Silent Push ordnet DriveSurge als Initial Access Broker ein. Laut dem kürzlich veröffentlichten Bericht nutzt die Operation ein Pay-per-Install-Modell, um „nachgelagerten Bedrohungsakteuren hochwertige Opfer-Zugänge“ zu liefern. Für Waseem Ahmed, Leiter Engineering bei Secure.com, liegt die Besonderheit nicht nur in ClickFix- und FakeUpdate-Ködern an sich, sondern in deren Skalierung und dem dahinterstehenden Geschäftsmodell.
Kern der Operation ist nach Angaben von Silent Push das Traffic Distribution System zTDS. Kompromittierte Websites setzen demnach zTDS-Domains ein, um Besucherströme an Seiten für ClickFix- und FakeUpdate-Angriffe weiterzuleiten. Im Bericht heißt es, DriveSurge kapere „tausende legitime Websites mit hohem Ruf“ und leite Besucher stillschweigend zu Malware um, ohne dass Betreiber oder Nutzer dies bemerken.
Die Forscher beschreiben die Infrastruktur als umfangreich. Dazu gehören Payload-Repositories, PowerShell-Downloader, Staging-Server und mehrere Fallback-Domains, damit die Operation auch dann funktionsfähig bleibt, wenn Teile davon abgeschaltet werden. Zur Verschleierung setzen die Angreifer laut Silent Push auf JavaScript mit Base64-Codierung, dynamischer URL-Erzeugung und Failover-Logik, um Schadcode nachzuladen und einer Erkennung zu entgehen.
Ein weiterer Baustein ist eine stark verschleierte Nutzlast, die Opfer detailliert profiliert. Die Malware erfasst laut Bericht Merkmale des Betriebssystems, kommuniziert mit von den Angreifern kontrollierten Endpunkten und baut ihre Nutzlast je nach Plattform dynamisch zusammen. Dass neben Windows auch macOS im Fokus steht, wertet der Bericht als Hinweis auf die wachsende Bedeutung von Apple-Systemen als Angriffsziel.

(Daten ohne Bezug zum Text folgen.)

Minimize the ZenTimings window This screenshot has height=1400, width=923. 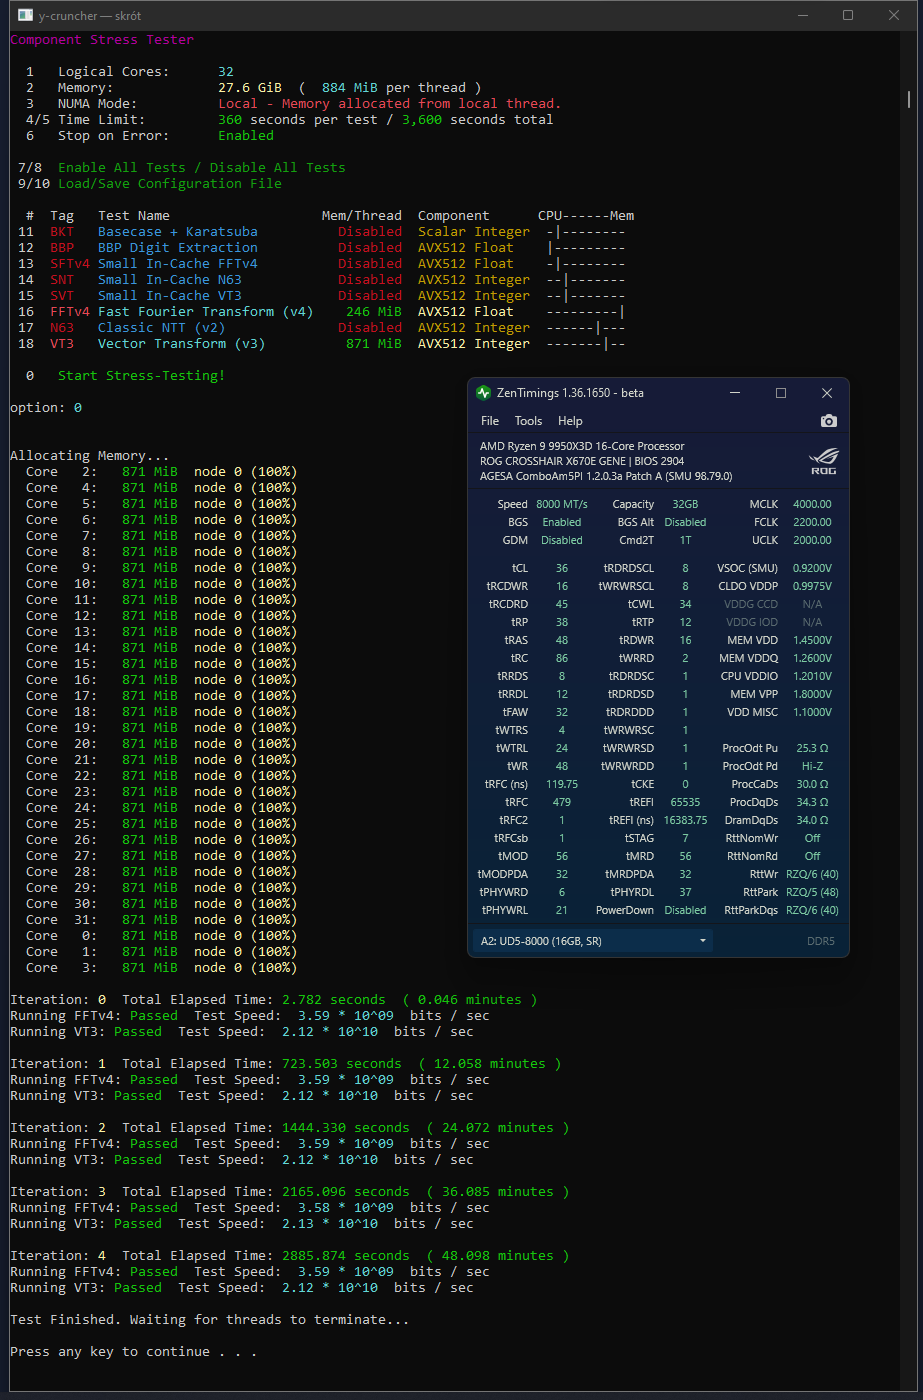736,393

Aus Sicht der Opfer beginnt der Angriff mit dem Besuch einer legitimen, aber kompromittierten Website, etwa von Unternehmen, professionellen Dienstleistern oder lokalen Organisationen. Im Hintergrund injizierter Schadcode leitet den Besucher über zTDS weiter, das ihn profiliert und entscheidet, welcher Köder ausgeliefert wird.
Laut Silent Push treten typischerweise zwei Szenarien auf. Im ersten Fall erscheint ein gefälschtes Browser-Update, das sich als Update für Google Chrome, Mozilla Firefox, Microsoft Edge, Safari, Opera Browser, Brave Browser, Yandex Browser, Vivaldi, Samsung Internet, UC Browser oder eine sonstige Browser-Kategorie ausgibt. Der Nutzer soll ein vermeintlich legitimes Update herunterladen, tatsächlich handelt es sich um Malware.
Im zweiten Fall kommt ein ClickFix-Angriff zum Einsatz. Dabei sieht der Nutzer eine gefälschte Fehlermeldung, die ihn auffordert, eine „Reparatur“ in Terminal oder PowerShell zu kopieren und einzufügen. Hinter der angeblichen Lösung steckt jedoch ein schädlicher Befehl, der Malware direkt auf dem System installiert.
Die Forscher beobachteten jeweils ein Beispiel beider Varianten. Bei einem FakeUpdate-Angriff auf die kompromittierte Website jclforwarding[.]com lieferte die bösartige Domain check[.]first-node[.]rocks eine gefälschte Mozilla-Firefox-Update-Seite aus. Diese veranlasste den Download einer ZIP-Datei mit mehreren DLL-Dateien und einer „Browser Update[.]exe“. Zudem registrierte Silent Push einen ClickFix-Angriff, der versuchte, schädlichen Code von der IP-Adresse 91.92.240[.]127 nachzuladen. Diese Adresse war laut Bericht bereits in den Bulletproof-Hosting-Indikatoren für künftige Angriffe von Silent Push aufgeführt.
Zur Erkennung empfiehlt Silent Push unter anderem die Überwachung unerwarteter ausgehender Verbindungen zu neu registrierten oder wenig vertrauenswürdigen Domains, Browser-Update-Aufforderungen von Nicht-Hersteller-Domains sowie Nutzer, die Terminal-, PowerShell- oder Shell-Befehle aus Websites heraus ausführen. Hilfreich seien außerdem verdächtige JavaScript-Injektionen auf extern erreichbaren Webservern sowie die von Silent Push bereitgestellten Kompromittierungsindikatoren zur zTDS-Infrastruktur und zu ClickFix-Lieferketten der Kampagne.